Il seme finito sulla strada, subito, finisce per essere mangiato dagli uccelli perché essendo una strada calpestata dall’uomo non è di conseguenza destinata ad essere seminata e quindi il seme non viene coperto dalla terra e finisce così per rimanere esposto. Il seme caduto sul terreno roccioso inizialmente germoglia mettendo radice ma non avendo terreno per radicare in profondità finisce presto per risentire del calore del sole e quindi si secca fino a morire. Il seme caduto tra le spine germoglia e cresce ma insieme a esso crescono anche le spine attorno a lui che finiscono per avere il sopravvento fino a soffocarlo. In ultimo, il seme caduto sul terreno destinato alla semina viene ben coperto e, germogliando, cresce fino a portare a suo tempo frutto.

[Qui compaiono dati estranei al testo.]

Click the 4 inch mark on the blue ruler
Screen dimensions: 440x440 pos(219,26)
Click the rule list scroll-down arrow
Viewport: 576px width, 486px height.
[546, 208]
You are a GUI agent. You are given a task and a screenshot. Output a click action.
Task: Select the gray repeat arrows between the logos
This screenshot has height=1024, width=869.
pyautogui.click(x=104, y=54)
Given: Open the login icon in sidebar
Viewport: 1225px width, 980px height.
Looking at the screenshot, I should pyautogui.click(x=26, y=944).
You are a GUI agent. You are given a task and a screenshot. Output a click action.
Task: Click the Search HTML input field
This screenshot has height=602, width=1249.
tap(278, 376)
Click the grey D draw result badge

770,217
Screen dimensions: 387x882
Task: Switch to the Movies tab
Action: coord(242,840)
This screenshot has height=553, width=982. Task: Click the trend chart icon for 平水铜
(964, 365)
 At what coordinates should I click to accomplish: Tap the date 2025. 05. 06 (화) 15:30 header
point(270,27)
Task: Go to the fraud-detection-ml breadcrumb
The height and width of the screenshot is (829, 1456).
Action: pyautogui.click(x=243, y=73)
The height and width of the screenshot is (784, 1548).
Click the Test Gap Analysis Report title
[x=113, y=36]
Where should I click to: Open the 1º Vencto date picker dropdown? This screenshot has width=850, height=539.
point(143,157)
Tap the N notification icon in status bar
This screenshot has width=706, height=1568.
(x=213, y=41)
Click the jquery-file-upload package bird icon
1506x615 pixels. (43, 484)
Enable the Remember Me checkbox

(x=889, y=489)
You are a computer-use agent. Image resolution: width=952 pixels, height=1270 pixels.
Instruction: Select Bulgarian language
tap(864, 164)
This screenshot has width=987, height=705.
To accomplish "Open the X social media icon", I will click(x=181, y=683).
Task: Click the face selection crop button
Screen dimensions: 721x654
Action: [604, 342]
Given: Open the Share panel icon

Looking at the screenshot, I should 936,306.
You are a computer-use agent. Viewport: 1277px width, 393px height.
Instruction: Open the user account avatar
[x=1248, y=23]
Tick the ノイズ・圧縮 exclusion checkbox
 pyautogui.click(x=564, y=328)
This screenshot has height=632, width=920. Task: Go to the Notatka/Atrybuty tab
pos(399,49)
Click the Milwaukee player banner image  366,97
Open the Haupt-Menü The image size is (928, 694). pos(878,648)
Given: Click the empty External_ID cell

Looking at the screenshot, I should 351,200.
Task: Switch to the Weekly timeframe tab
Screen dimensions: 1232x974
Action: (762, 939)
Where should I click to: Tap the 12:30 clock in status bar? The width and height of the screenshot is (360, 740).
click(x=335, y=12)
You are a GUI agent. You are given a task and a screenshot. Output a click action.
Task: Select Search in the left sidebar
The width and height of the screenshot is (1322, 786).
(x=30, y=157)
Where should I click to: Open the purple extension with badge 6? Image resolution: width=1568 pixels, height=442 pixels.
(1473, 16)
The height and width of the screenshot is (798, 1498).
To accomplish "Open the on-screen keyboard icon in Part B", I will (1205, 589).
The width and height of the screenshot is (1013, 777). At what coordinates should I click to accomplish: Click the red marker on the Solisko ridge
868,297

È giusto fare un’importante precisazione: nessuno si metterebbe a seminare su un terreno che non è adatto per la semina quindi non avrebbe senso spargere il seme su una strada battuta, su un terreno roccioso o tra le spine. Con questa parabola il Signore vuole sottolineare la risposta del cuore dell'uomo alla parola dell’evangelo: la parola dell’evangelo è rivolta da Dio al cuore dell'uomo con il proposito di portare frutto di vita eterna ma la disposizione del suo cuore nei confronti di questa Parola determina il risultato di quel seme nella sua vita. La Parola di Dio ha la potenzialità, come un seme, di portare frutto nella vita di ogni uomo ma, come accade per il seme, essa potrà farlo solo se ci saranno le condizioni ottimali: non basta che cada sulla terra ma è necessario che questa terra sia dissodata in modo che il seme trovi terreno morbido dove poter dimorare per germogliare, profondo dove poter radicare e avere umidità, e libero da erbacce dove poter elevarsi liberamente.      

Il Signore, nello spiegare la parabola ai suoi discepoli, insegna che il seme caduto sulla strada e che finisce per essere mangiato dagli uccelli rappresenta quell’uomo che ricevendo il messaggio dell'evangelo indurisce il suo cuore per incredulità senza aver premura di esaminare la Parola e come conseguenza Satana provvede a far sparire ogni traccia di essa. Il seme caduto sul terreno roccioso rappresenta quell’uomo che inizialmente accoglie con gioia il messaggio dell'evangelo ma le difficoltà legate ad essere un discepolo di Cristo lo allontanano dalla fede e di conseguenza pian piano finisce per perdere quello zelo iniziale fino, nel caso peggiore, ad allontanarsi dalla fede ritornando alla vita precedente. Il seme caduto tra le spine rappresenta quell’uomo che dopo aver accolto il messaggio dell'evangelo si lascia pian piano sedurre dagli impegni del mondo i quali diventano le sue priorità finendo per vivere una fede che rappresenta più un’adesione intellettuale ai principi evangelici piuttosto che una costante comunione con Dio e una vita vissuta praticamente in accordo a tali principi. Infine, il seme caduto sul buon terreno rappresenta quell’uomo che una volta accolto il messaggio dell'evangelo si impegna a vivere una vita in accordo agli insegnamenti di Cristo non lasciandosi scoraggiare dalle difficoltà che comporta essere discepoli di Gesù e vigilando sulla sua vita mettendo al primo posto le cose di Dio con l’interesse di portare frutto alla Sua gloria. In sostanza, l’uomo determina quale figura della parabola sarà la sua vita in relazione alla sua risposta iniziale e quotidiana al messaggio dell'evangelo.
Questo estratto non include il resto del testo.